Every eval is a vector that shifts the behavior of your agentic system. For example, if an eval for efficient file reading fails, you’ll likely tweak the system prompt or the read_file tool description to nudge behavior until it passes. Every eval you keep applies pressure on the overall system over time.

每一个评测都像一根向量,会把你的智能体系统的行为推向某个方向。比如,如果一个关于高效读文件的评测没通过,你大概率会去调整系统提示词,或修改 read_file 工具的描述,来一点点引导行为,直到它能通过。你保留的每一个评测,都会在时间里持续对整体系统施加压力。

It is crucial to be thoughtful when adding evals. It can be tempting to blindly add hundreds (or thousands) of tests. This leads to an illusion of “improving your agent” by scoring well on an eval suite that may not accurately reflect behaviors you care about in production.

新增评测时尤其要克制和谨慎。很容易一上来就盲目加上几百(甚至几千)个测试。结果可能只是制造一种错觉:在一套并不能准确映射线上关键行为的评测集里得分更高,于是以为智能体变好了。

More evals ≠ better agents. Instead, build targeted evals that reflect desired behaviors in production.

评测越多 ≠ 智能体越好。相反,应当做更有针对性的评测,让它们真实反映线上期望的行为。

When building Deep Agents, we catalog the behaviors that matter in production, such as retrieving content across multiple files in the filesystem or accurately composing 5+ tool calls in sequence. Rather than using benchmark tasks in aggregate, we take the following approach to eval curation:

在构建 Deep Agents 时,我们会先把线上真正重要的行为列出来,比如在文件系统里跨多个文件检索内容,或者准确地把 5 次以上的工具调用按顺序编排出来。我们不会把一堆基准任务打包当成一个整体来用,而是按下面的方法来整理评测:

  1. Decide which behaviors we want our agent to follow. Then research and curate targeted evals that measure those behaviors in a verifiable way.
  1. 先决定希望智能体遵循哪些行为,再去调研并整理能以可验证方式衡量这些行为的定向评测。
  1. For each eval, add a docstring that explains how it measures an agent capability. This ensures each eval is self-documenting. We also tag each eval with categories like tool_use to enable grouped runs.
  1. 对每个评测都加一段 docstring,解释它是如何衡量某项智能体能力的。这样就能保证 每个评测自带说明文档。 同时给每个评测打上如 tool_use 之类的分类标签,便于按组运行。
  1. Review output traces to understand failure modes and update eval coverage.
  1. 回看输出 trace,理解失败模式,并据此更新评测覆盖面。

Because we trace every eval run to a shared LangSmith project, anyone on the team can jump in to analyze issues, make fixes, and reassess the value of a given eval. This creates shared responsibility for adding and maintaining good evals. Running many models across many evals can also get expensive, so targeted evals save money while improving your agent.

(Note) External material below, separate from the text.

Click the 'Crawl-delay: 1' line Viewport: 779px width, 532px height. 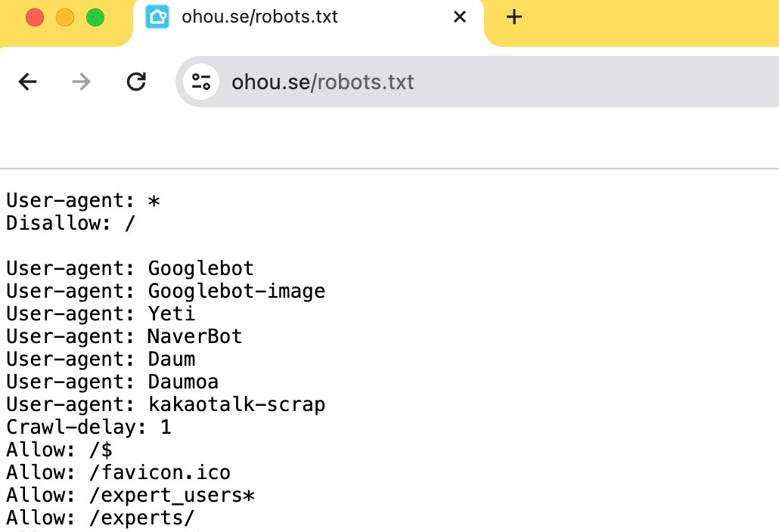88,427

由于我们把每次评测运行都追踪到同一个 LangSmith 项目里,团队里任何人都能随时进来分析问题、修复,并重新评估某个评测是否值得保留。这让新增和维护高质量评测变成了共同责任。与此同时,让很多模型在很多评测上跑一遍很快就会变贵,所以有针对性的评测既省钱,又能把智能体真正变好。

In this blog we cover:

这篇文章会讲:

  • How we curate data
  • 我们如何整理数据
  • How we define metrics
  • 我们如何定义指标
  • How we run the evals
  • 我们如何运行评测

How we curate data

我们如何整理数据

There’s a few ways we source evals:

我们主要从几种渠道获取评测:

  1. Using feedback from dogfooding our agents
  1. 利用我们日常自用智能体(dogfooding)的反馈
  1. Pulling selected evals from external benchmarks (like Terminal Bench 2.0 or BFCL) and often adapting them for a particular agent
  1. 从外部基准(比如 Terminal Bench 2.0 或 BFCL)挑选部分评测,并经常根据某个特定智能体进行改造
  1. Writing our own (artisanal) evals and unit tests by hand for behaviors we think are important
  1. 针对我们认为重要的行为,手工写一些自制的(artisanal)评测和单元测试

We dogfood our agents every day. Every error becomes an opportunity to write an eval and update our agent definition & context engineering practices.

我们每天都在自用这些智能体。每一次出错,都会变成写一个评测、并更新智能体定义与上下文工程实践的机会。

Note: We separate SDK unit and integration tests (system prompt passthrough, interrupt config, subagent routing) from model capability evals. Any model passes those tests, so including them in scoring adds no signal. You should absolutely write unit and integration tests, but this blog focuses solely on model capability evals.

注意: 我们把 SDK 的单元测试和集成测试(系统提示词透传、打断配置、子智能体路由)与模型能力评测分开。任何模型都能通过这些测试,所以把它们纳入评分不会提供有效信号。单元测试和集成测试当然应该写,但本文只讨论模型能力评测。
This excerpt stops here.